- REQUIRED WORK -
a) According to the Kyverno post, why is it difficult or impossible to determine who authored a resource when GitOps is used in Kubernetes?
b) From the Kyverno post, reproduce the passage that begins with the words containing "It seems just" and ends with "an automated fashion.".

- EXCERPTED TEXT -
begin
Community post originally posted on Neon Mirrors by Chip Zoller

It seems just about everyone is doing GitOps in Kubernetes these days. With so many available tools and the maturity of them, it’s hard to avoid it. But with only one tool being responsible for the actual creation in the cluster of the resources stored in git, it makes it difficult or impossible for someone to answer the question, “who is the author of this thing?” In this post, I’ll show one nifty method for getting more mileage out of Kyverno by using its CLI to help you answer this question in an automated fashion.

One of the inevitabilities of Kubernetes–or, indeed, any IT system–is that once it proves to be successful, more people within an organization begin to adopt it. More people equals more hands in the pie as it were, and being able to identify those people is often times quite important. From an organizational perspective, people are grouped into teams and it’s a well-known and commonly-accepted practice for things like team names to be required, often as labels or annotations, when creating Kubernetes resources. This desire falls under the governance category when it comes to policy and Kyverno handles this extremely easily today with validate rules. Teams are often necessary, but it still doesn’t capture the individual person. Which person on this team was responsible here? When multiple people participate in authoring resources into a single git repo, things get tricky.
end
- DATASET CONTENT -
begin
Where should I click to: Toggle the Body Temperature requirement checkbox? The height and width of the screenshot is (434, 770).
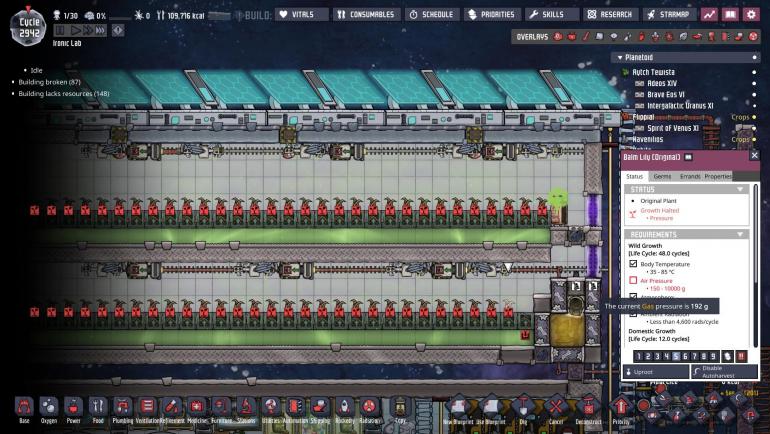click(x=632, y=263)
end
begin
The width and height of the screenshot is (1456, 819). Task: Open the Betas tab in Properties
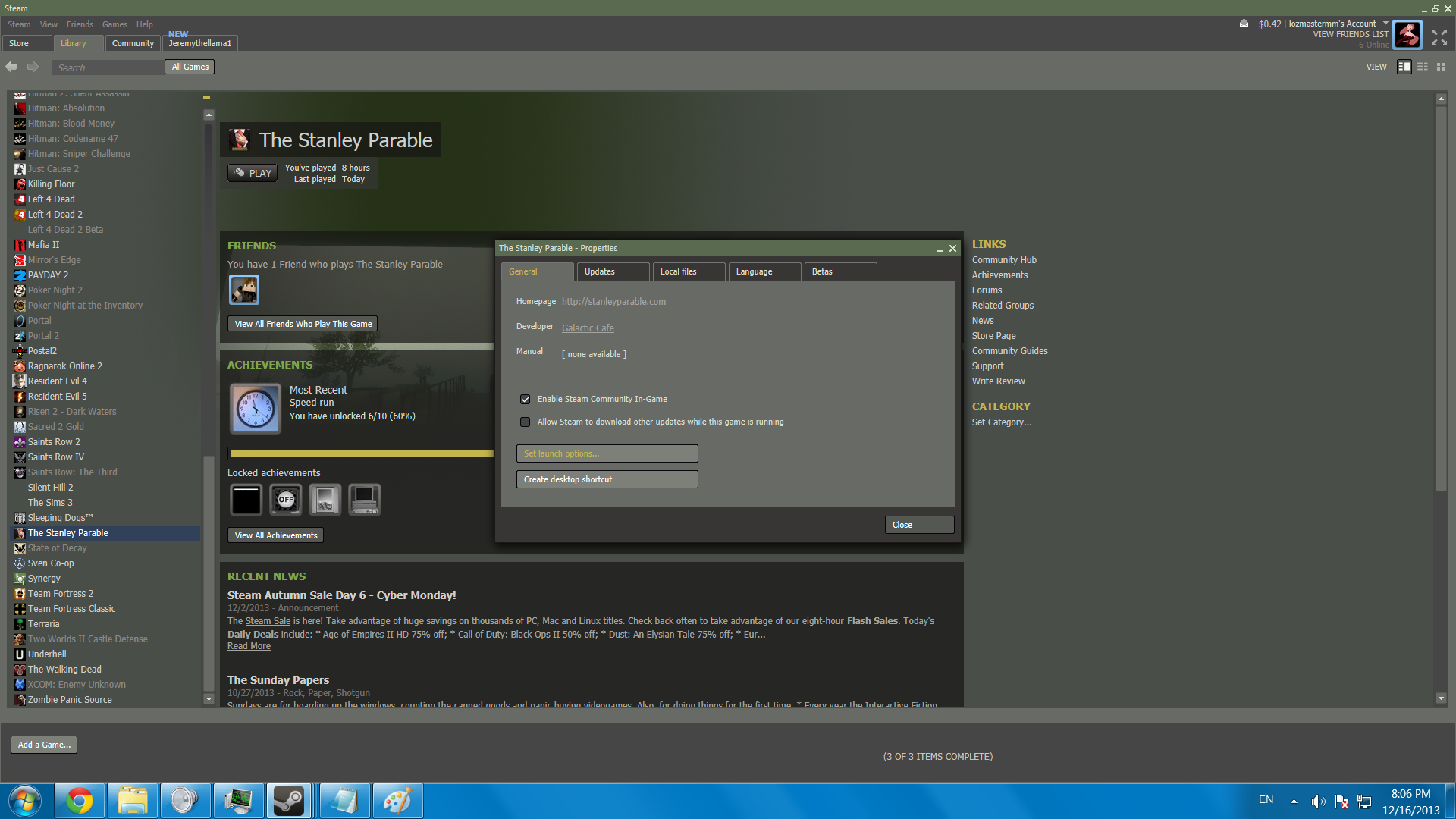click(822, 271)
end
- TASK RESPONSES -
a) Only one tool is responsible for actually creating the resources stored in git within the cluster. This makes it difficult or impossible to answer the question of who authored a given resource.

b)
It seems just about everyone is doing GitOps in Kubernetes these days. With so many available tools and the maturity of them, it’s hard to avoid it. But with only one tool being responsible for the actual creation in the cluster of the resources stored in git, it makes it difficult or impossible for someone to answer the question, “who is the author of this thing?” In this post, I’ll show one nifty method for getting more mileage out of Kyverno by using its CLI to help you answer this question in an automated fashion.